Small Molecule-Mediated TGF-beta Type II Receptor Degradation Promotes Cardiomyogenesis in Embryonic Stem Cells.
Cell Stem Cell
The cellular signals controlling the formation of cardiomyocytes, vascular smooth muscle, and endothelial cells from stem cell-derived mesoderm are poorly understood. We didscovered ITD-1 as a highly selective TGF-beta inhibitor that induces cardiomyocyte differentiation from multipotent cardiovascular precursors.
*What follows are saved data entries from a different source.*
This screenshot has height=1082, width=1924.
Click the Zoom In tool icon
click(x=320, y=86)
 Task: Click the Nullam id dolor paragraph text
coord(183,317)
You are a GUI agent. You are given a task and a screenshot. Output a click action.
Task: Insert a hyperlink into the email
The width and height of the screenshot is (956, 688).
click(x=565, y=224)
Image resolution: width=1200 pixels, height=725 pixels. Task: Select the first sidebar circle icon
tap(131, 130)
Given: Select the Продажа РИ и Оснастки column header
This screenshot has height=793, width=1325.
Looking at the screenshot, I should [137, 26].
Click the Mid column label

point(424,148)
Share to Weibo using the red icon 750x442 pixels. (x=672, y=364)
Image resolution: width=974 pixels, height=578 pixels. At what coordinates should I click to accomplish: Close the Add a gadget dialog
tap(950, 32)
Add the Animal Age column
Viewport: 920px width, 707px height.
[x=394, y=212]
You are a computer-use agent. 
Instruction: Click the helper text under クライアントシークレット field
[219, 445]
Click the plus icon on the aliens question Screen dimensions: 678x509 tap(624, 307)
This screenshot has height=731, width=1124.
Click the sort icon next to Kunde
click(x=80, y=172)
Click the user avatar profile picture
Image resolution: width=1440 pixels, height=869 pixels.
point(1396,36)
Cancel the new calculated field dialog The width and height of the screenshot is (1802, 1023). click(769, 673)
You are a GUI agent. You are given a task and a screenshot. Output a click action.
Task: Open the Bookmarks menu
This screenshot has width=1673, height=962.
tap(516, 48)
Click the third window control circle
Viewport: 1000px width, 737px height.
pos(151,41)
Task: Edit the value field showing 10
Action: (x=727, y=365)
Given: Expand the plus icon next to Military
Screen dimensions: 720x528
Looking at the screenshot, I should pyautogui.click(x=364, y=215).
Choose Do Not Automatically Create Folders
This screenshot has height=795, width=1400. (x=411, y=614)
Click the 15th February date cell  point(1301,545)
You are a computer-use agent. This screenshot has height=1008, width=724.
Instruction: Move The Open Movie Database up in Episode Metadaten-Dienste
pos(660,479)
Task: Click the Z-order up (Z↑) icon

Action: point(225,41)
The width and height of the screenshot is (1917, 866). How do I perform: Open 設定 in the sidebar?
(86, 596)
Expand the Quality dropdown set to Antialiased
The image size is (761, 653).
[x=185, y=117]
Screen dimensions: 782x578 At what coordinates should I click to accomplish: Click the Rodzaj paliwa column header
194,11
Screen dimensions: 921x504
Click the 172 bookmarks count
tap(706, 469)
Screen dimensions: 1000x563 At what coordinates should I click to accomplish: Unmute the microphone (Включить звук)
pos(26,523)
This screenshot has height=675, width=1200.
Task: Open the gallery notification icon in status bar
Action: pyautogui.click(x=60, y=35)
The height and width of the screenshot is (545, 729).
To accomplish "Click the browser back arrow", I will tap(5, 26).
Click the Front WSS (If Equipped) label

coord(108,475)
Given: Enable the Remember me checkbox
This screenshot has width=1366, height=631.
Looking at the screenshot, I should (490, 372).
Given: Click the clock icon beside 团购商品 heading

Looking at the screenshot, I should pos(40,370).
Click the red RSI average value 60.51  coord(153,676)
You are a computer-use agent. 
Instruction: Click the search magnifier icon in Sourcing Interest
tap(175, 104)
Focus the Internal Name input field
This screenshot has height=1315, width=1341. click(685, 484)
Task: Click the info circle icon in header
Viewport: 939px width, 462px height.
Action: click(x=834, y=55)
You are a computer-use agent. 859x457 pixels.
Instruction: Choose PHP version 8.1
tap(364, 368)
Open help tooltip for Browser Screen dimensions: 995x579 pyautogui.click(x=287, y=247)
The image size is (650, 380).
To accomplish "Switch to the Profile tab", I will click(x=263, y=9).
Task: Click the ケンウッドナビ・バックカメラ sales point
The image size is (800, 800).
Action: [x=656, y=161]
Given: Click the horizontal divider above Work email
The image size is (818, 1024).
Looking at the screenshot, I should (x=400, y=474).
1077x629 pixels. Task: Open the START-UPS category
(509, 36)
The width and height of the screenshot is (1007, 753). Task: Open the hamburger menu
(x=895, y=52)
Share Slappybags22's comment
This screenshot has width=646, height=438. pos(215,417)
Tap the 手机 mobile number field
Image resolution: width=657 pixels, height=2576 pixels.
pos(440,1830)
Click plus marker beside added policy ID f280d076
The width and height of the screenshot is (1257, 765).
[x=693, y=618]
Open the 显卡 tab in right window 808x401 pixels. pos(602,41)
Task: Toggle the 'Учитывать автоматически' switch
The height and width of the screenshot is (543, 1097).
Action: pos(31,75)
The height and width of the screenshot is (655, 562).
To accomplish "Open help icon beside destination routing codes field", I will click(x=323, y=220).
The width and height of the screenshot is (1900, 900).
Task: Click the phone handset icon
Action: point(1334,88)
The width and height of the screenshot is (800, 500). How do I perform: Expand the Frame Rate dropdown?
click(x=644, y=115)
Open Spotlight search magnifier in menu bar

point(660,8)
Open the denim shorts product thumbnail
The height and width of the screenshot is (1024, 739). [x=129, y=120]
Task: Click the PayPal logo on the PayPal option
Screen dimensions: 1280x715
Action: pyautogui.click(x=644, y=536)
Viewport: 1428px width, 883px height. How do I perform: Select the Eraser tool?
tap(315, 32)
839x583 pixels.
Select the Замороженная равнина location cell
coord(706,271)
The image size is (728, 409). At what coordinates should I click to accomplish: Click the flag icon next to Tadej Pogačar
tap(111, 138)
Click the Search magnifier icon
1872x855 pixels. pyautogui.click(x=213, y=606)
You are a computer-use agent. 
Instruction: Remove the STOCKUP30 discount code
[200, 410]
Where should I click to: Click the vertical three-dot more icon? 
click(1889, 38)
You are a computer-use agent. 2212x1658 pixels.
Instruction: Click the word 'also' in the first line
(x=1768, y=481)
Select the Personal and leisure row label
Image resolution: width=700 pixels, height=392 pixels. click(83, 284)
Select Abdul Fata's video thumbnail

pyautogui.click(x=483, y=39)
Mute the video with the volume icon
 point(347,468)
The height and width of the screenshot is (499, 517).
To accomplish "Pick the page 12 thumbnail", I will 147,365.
The cellular signals controlling the formation of cardiomyocytes, vascular smooth muscle, and endothelial cells from stem cell-derived mesoderm are poorly understood. To identify these signals, a mouse embryonic stem cell (ESC)-based differentiation assay was screened against a small molecule library resulting in a 1,4-dihydropyridine inducer of type II TGF-beta receptor (TGFBR2) degradation-1 (ITD-1). ITD analogs enhanced proteasomal degradation of TGFBR2, effectively clearing the receptor from the cell surface and selectively inhibiting intracellular signaling (IC(50) approximately 0.4-0.8 muM). ITD-1 was used to evaluate TGF-beta involvement in mesoderm formation and cardiopoietic differentiation, which occur sequentially during early development, revealing an essential role in both processes in ESC cultures. ITD-1 selectively enhanced the differentiation of uncommitted mesoderm to cardiomyocytes, but not to vascular smooth muscle and endothelial cells. ITD-1 is a highly selective TGF-beta inhibitor and reveals an unexpected role for TGF-beta signaling in controlling cardiomyocyte differentiation from multipotent cardiovascular precursors.